First by a Cubs Shortstop since Ryan Theriot 5/25/2009https://t.co/zcMMETJF5S— Christopher Kamka (@ckamka) April 13, 2019
Heyward then hit a pop fly down the left-field line [VIDEO].
The ball was dropped by Brian Goodwin, touched in fair territory. Heyward was given a sac fly as Rizzo scored, and wound up on second base, with Baez to third. The tying and winning runs, then, were in scoring position with one out. But Contreras struck out and that brought up Schwarber, and that’s where we came in.
Robot umpires wouldn’t necessarily obviate judgment calls like the one Morales made on Schwarber, but it was clear to just about everyone else in the ballpark besides Morales that Schwarber didn’t swing. A walk would have loaded the bases for David Bote, who thrives on situations like that. It might have been a thrilling comeback win. Instead, it’s a tough loss.
I do not expect baseball to be played at Wrigley Field Sunday. No call has been made about the game at this writing, but not long before Saturday’s game ended the National Weather Service issued this Special Weather Statement:
A strong spring storm system will likely bring an accumulation of very wet and slushy snow to portions of northern Illinois and extreme northwest Indiana on Sunday. The heaviest snowfall rates are expected to occur from a bit prior to sunrise through mid day or the early afternoon, with lower intensities during the afternoon. The snow will end by early evening.
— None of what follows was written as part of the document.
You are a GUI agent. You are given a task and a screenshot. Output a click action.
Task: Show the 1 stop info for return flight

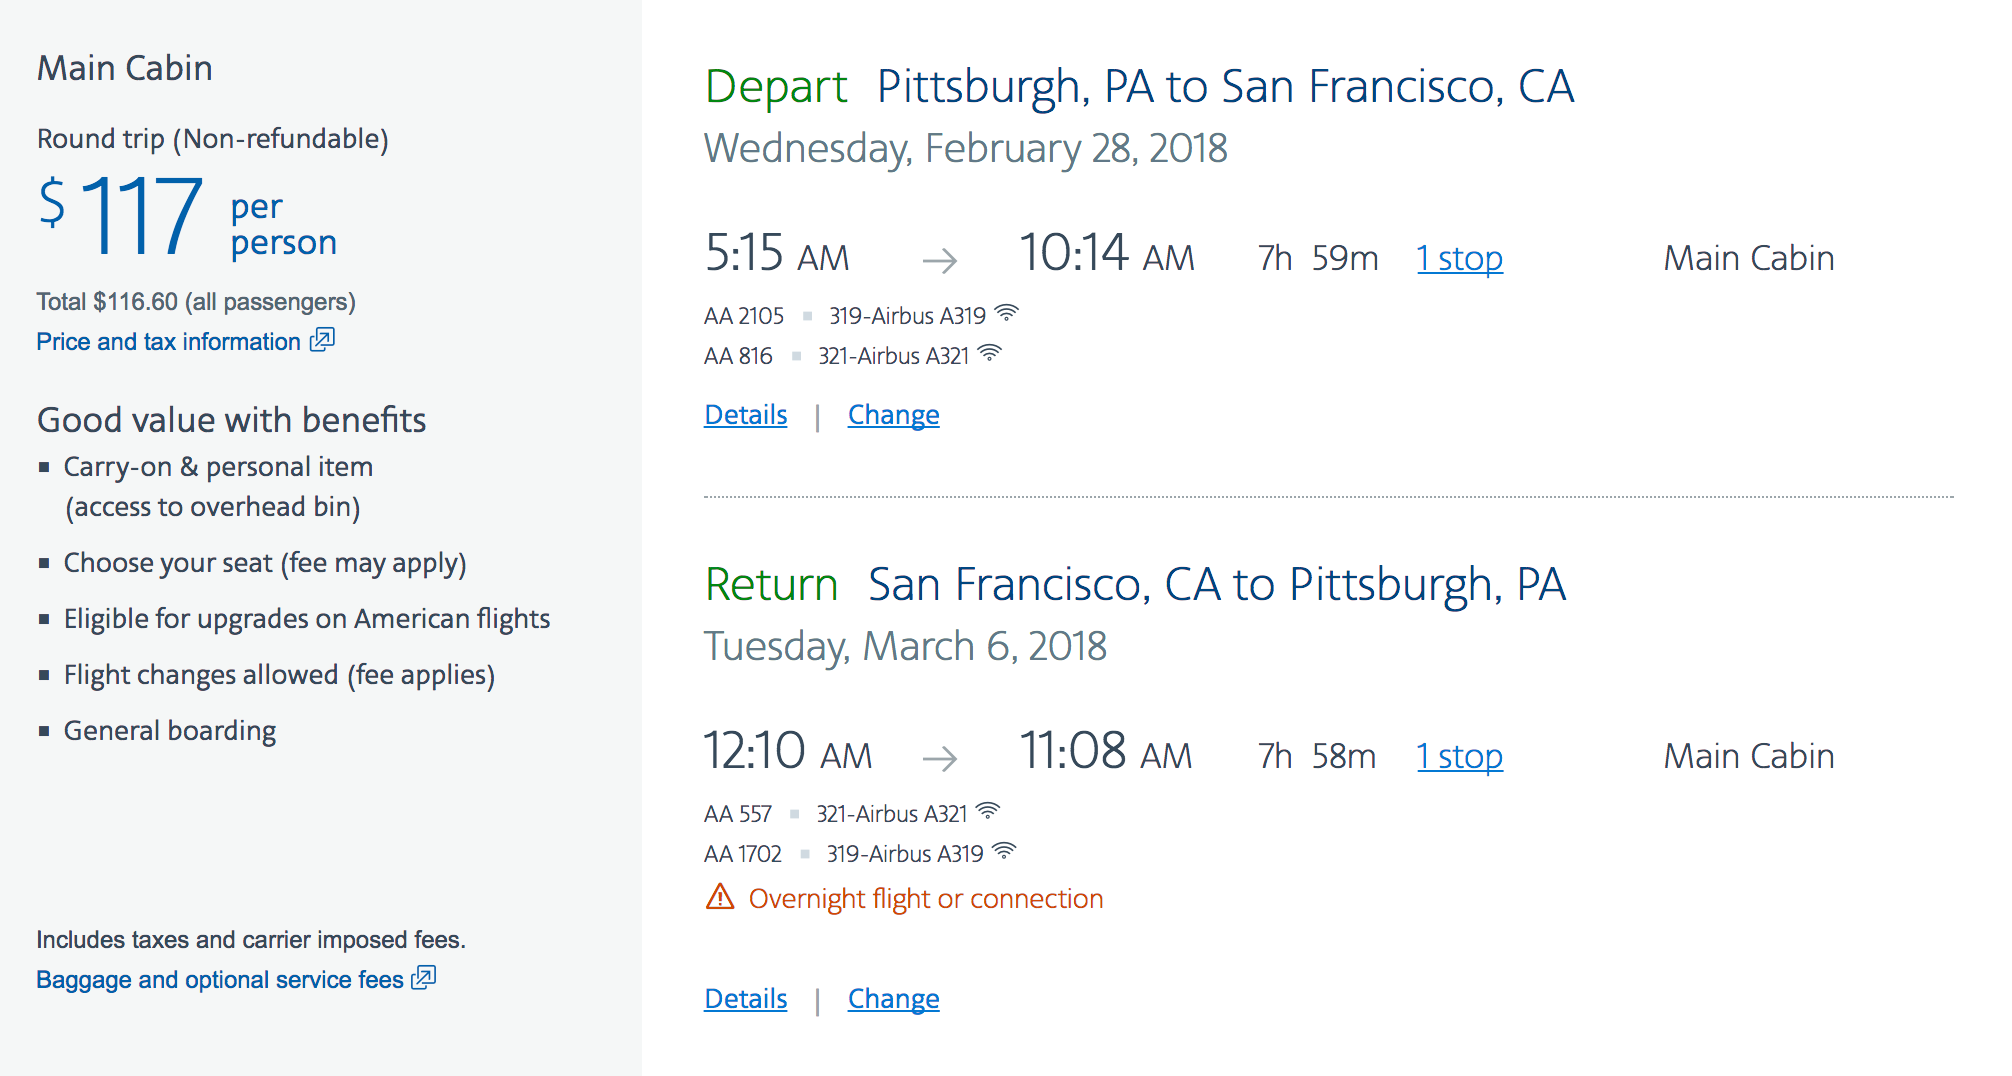point(1459,757)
There will likely be a fairly narrow band where these heavy snowfall rates of up to one inch per hour are most persistent. Exactly where this sets up, two to four inches of accumulation are likely on colder or elevated surfaces, with locally higher amounts possible.
With warm road temperatures and the strong April sun, roads will likely be mainly wet most of the time. However, it`s possible that some slush may cover bridges or overpasses and less traveled roadways during the heaviest snowfall. While overall lack of accumulation on roads may limit the magnitude of travel impacts, visibility will likely be sharply reduced at times. In addition, northerly winds gusting up to 25 to 35 mph could plaster the very wet and heavy snow onto elevated surfaces, including tree branches, so minor tree damage is possible. Motorists are advised to prepare for potentially adverse travel conditions on Sunday. Continue to stay tuned for the latest forecast updates.
I mean... that doesn’t sound conducive to baseball at all. There is a mutual off day for the Cubs and Angels, Monday, August 26, that would work out reasonably well for a makeup date. Let’s hope the Cubs and MLB do the right thing and call Sunday’s game off early so that no one is inconvenienced and the players get a full day off. I fully admit I was incorrect on my call for the team to postpone Wednesday and/or Thursday, but this situation appears to be quite different. I will keep you posted on this site tonight or tomorrow morning with details.
If they somehow do play, ex-Angel Tyler Chatwood will start for the Cubs and ex-Cub Trevor Cahill goes for the Angels. Scheduled game time Sunday is 1:20 p.m. CT and TV coverage would be via WGN.